In 2017, Hahn and his colleagues used machine learning techniques to identify 24 metabolites, (markers formed during the body’s normal metabolic processes) related to two oxidative stress pathways in patients with ASD. Once his team had created a predictive algorithm based on that data, they tested it on a group of 149 children, about half of whom had been diagnosed with autism. The algorithm was more than 96 percent accurate. The results were published online in March 2017 in PLOS Computational Biology.

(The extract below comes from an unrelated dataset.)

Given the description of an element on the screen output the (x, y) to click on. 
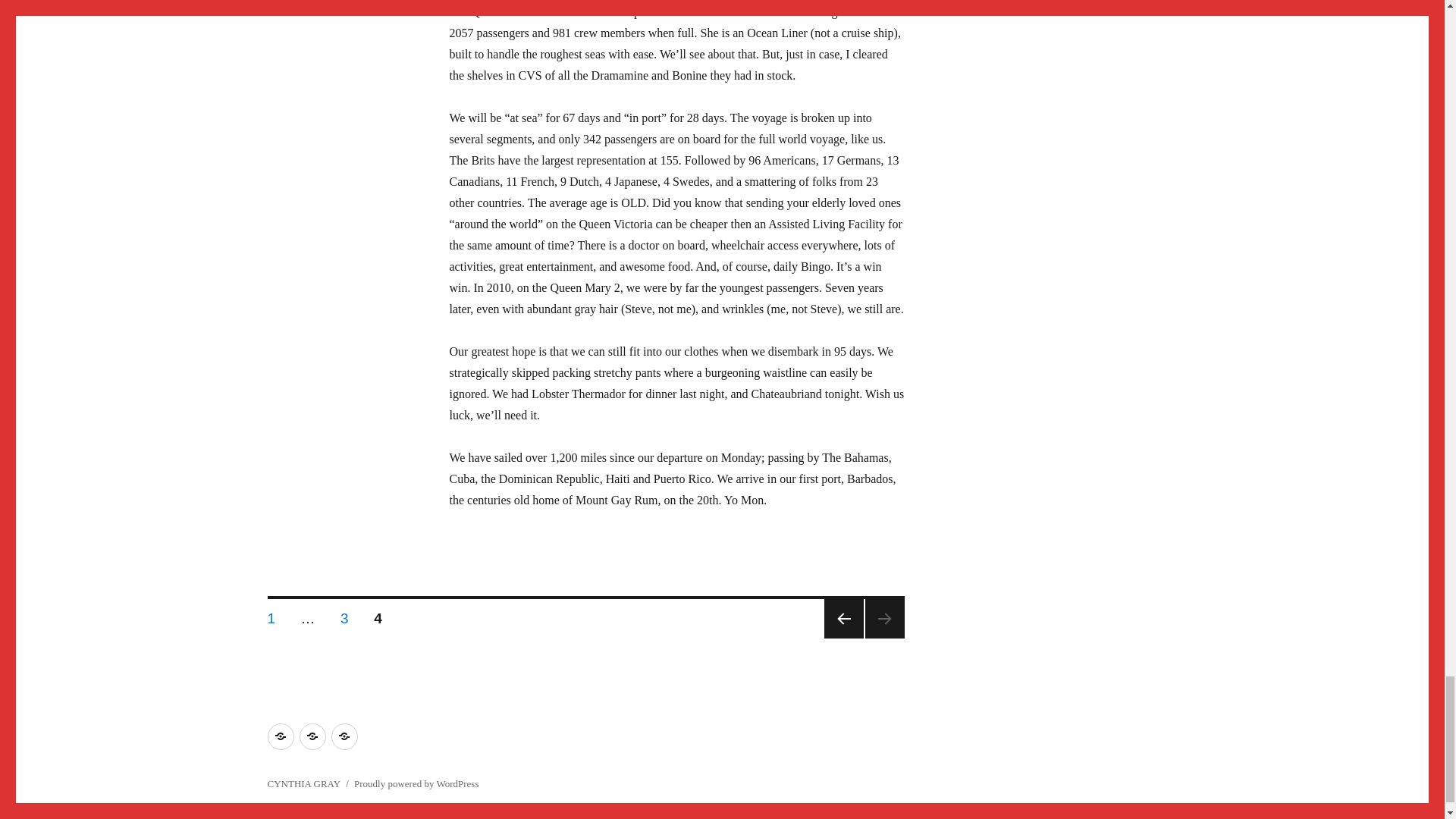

“Too many studies only look at one thing, one pathway, one marker. By using this combination of different measurements for two different pathways, we were successful, in determining a signature that’s prevalent in children with autism,” he said. “But we needed to make sure we could replicate it.”
The team did so with a new data set culled from previously published autism studies including 154 children with autism as well as siblings and age-matched controls. The only problem? The data set only included 22 of the 24 metabolites Hahn’s algorithm had identified as important.
“That’s what was available, that’s what we could get,” he says. “So we decided to try it out and see.”
Using the predictive algorithm, even with only 22 of the metabolite measurements available, the group was still able to predict the children with autism with 88 percent accuracy. Those results were published in May 14, 2018, issue of Bioengineering and Translational Medicine.
“For a disease as complex as autism, this is really promising,” he says. “No test is going to be 100 percent accurate, not with something this complex. But it’s possible we can find other markers to make the test even stronger so it could be used to help clinicians, with other measurements, diagnose and treat children with the disorder.”
Replicating the findings, moving from bench to bedside
While Gilotty says that many labs are making great progress on the biomarker front using new big data techniques, there is reason to be cautious.
“So many of these studies are underpowered and have very small sample sizes. They may not be detecting what they think they are detecting because of the algorithms,” she says. “Many methods are not standardized so they are difficult to replicate. There are a lot of methodological weaknesses we need to get past before we talk about moving these tests to clinical practice.”
Rabbani and Hahn agree—although both are buoyed by their results and working towards getting funding and participation for further validations, as well as formal clinical trials, to evaluate their tests’ efficacy. Still, Hahn says, there is a lot of work to be done.
“It’s going to take time,” he says. “But I think we are seeing that it is important to look beyond the brain when it comes to neurodevelopmental disorders. Sure, the brain is very much affected by ASD. But other systems are as well, and they may help us find better ways to diagnose it.”